Entretanto, no âmbito da mediação de um ecossistema transmidiático, observaram-se as insuficiências e as limitações de um único observador. Assim, similar ao que ocorreu no contexto da física quântica no começo do século XX, no que tange as limitações, dúvidas e questionamentos tanto em relação ao observador quanto aos aparelhos de medição, o ecossistema transmidiático impõe um ambiente de correlações em rede que demandam do fã/engajado uma mediação não mais isolada, mas ecológica.
O coletivo ou fandom floresce na medida em que se percebe que isolados tais fãs não poderiam dar conta de tudo que acontece em tal ecossistema.
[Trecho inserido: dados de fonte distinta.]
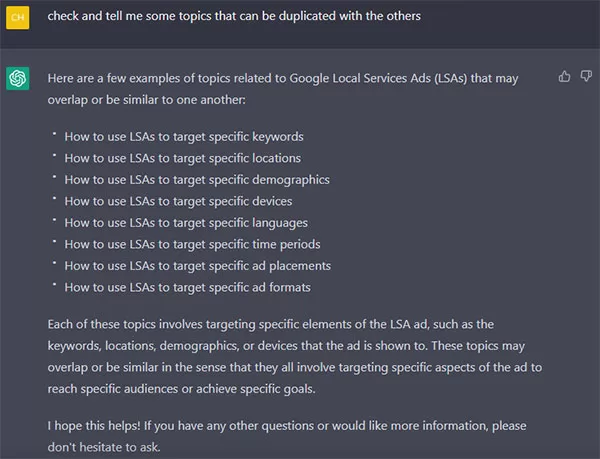
Task: Click the phrase 'don't hesitate to ask'
Action: coord(103,447)
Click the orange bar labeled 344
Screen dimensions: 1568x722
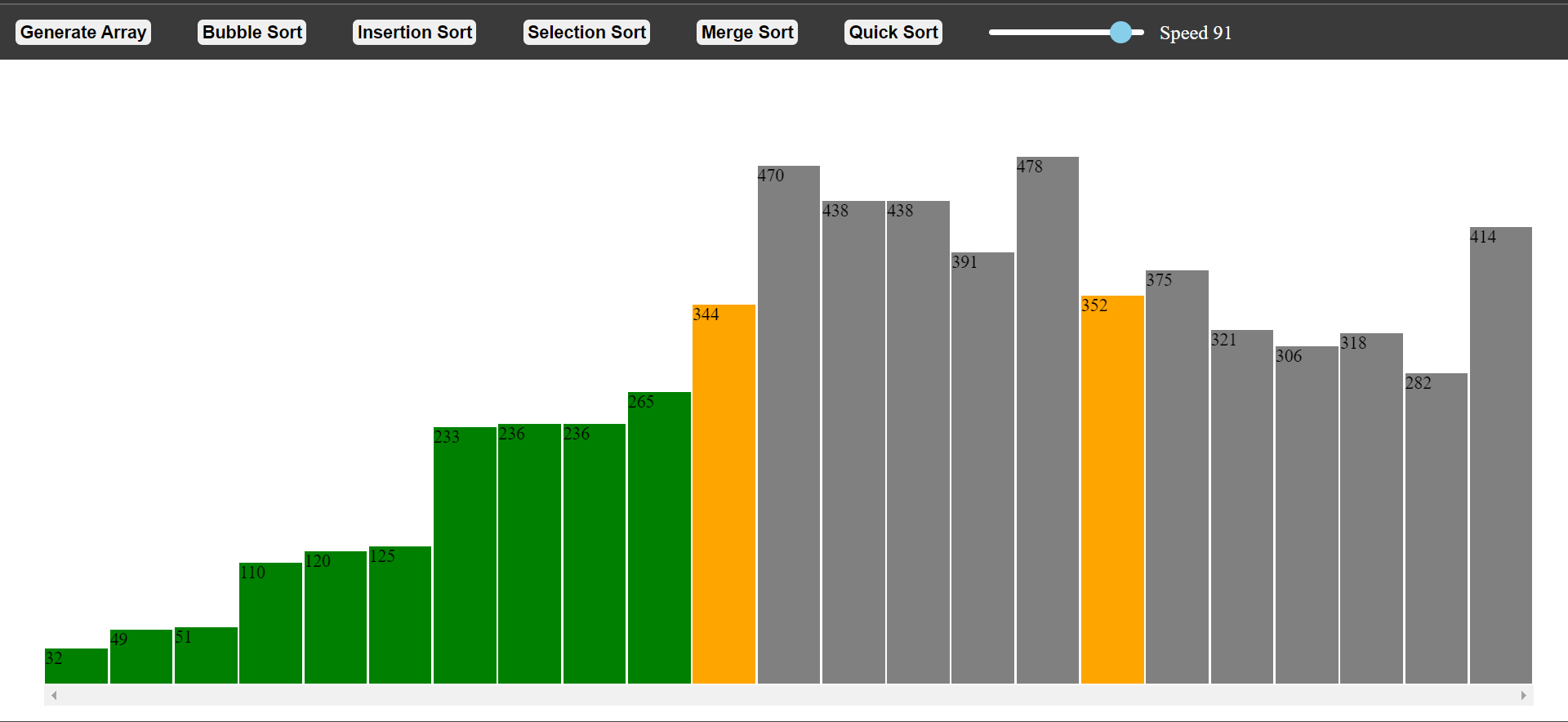pos(724,494)
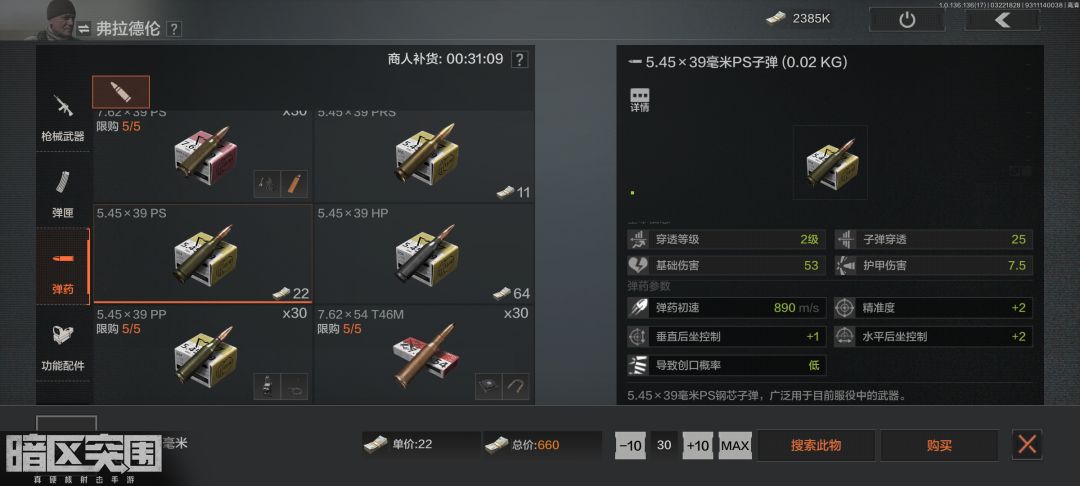
Task: Set quantity to MAX
Action: point(735,445)
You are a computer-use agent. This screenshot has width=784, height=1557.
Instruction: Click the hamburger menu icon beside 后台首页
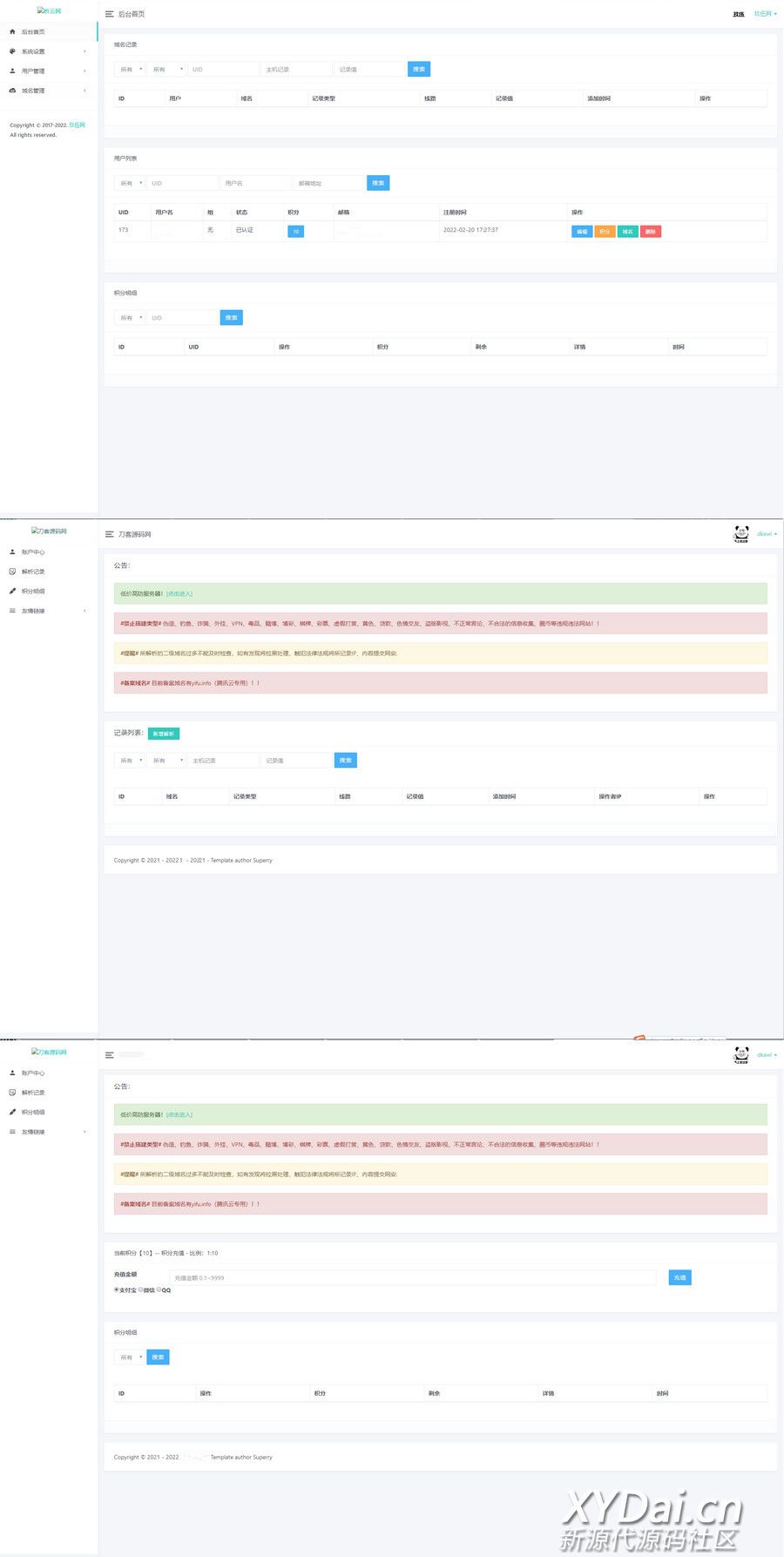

Entretanto, isso só ocorre porque a obra guarda em si dois vetores importantes: o potencial para que tais comunidades surjam – em ressonância ao universo ficcional desenvolvido – e a tendência para que estas mesmas comunidades sejam alimentadas de novidades, isto é, que se mantenham ronronando, em atividade, em movimento, conferindo-lhes a possibilidade de se manterem, de se auto-sustentarem, para além dos pontos de acesso da franquia.
Por fim, a pesquisa concluiu que o ecossistema transmidiádico é, sobretudo, uma circularidade de linguagens, estéticas, poéticas, mídias e pontos de vista. Uma ecologia de vivências e experiências espaço-temporais divergentes, convergentes, recursivas e retroativas. Assim, ora o espectador/leitor/usuário/jogador está sob o olhar de um personagem em uma mídia/linguagem/poética específica, ora está sob outra perspectiva em uma mídia/linguagem/poética distinta.
Nesse processo, nos afeiçoamos e nos identificamos a um personagem e na trama em que este está envolvido, para logo em seguida saltarmos no tempo e espaço para outro personagem/contexto, tendo a oportunidade de ver a história sob outro ângulo, observando seus motivos e razões, muitas vezes antagônicos ao visto/vivido/experimentado anteriormente em outra narrativa/mídia/poética. Assim, sucessivamente, nos aproximamos e nos afastamos, circulamos por formas de ver o mundo ou mundivências – visão de mundo – díspares, opostas e/ou até similares. Há um jogo dialógico aí em curso, ao mesmo tempo, uma compreensão subjetiva dos personagens e suas tramas, e uma análise objetiva de seus motivos, razões e tomadas de decisões. Sobretudo, tal mundividência ecológica encara os paradoxos e as contradições como seu combustível, dá vazão à formação de uma compreensão complexa (MORIN, 2007, p. 115-116) que ligaria ou religaria pontos de vista antagônicos, concorrentes e complementares dentro de um mesmo universo ficcional.
Tal processo ficou evidente ao se analisar a Transmídia: A Jornada para Star Wars: O Despertar da Força (2015). Com seus diversos títulos em diferentes mídias, a jornada articulou com propriedade essa ecologia de pontos de vista, fugindo das dualidades, e se embrenhando nas contradições e paradoxos de seus personagens, tramas e em toda a historicidade do ecossistema desenvolvido. Por outro lado, tal mundividência ecológica admite um resíduo de inexplicável e é, exatamente, por aquilo que não se sabe é que se renova o interesse à franquia, ao ecossistema. Como se a próxima narrativa/poética/mídia/ponto de vista pudesse descortinar mais e mais os véus da realidade ficcional em voga.
[1] A ecologia das mídias é o contexto atual em que vemos uma pluralidade de mídias convivendo, disputando, conectando, divergindo e convergindo em uma variabilidade de experiências – prosaicas, lúdicas, econômicas, lógicas (MORIN, 2007, p. 141) – integrando-as à vida cotidiana.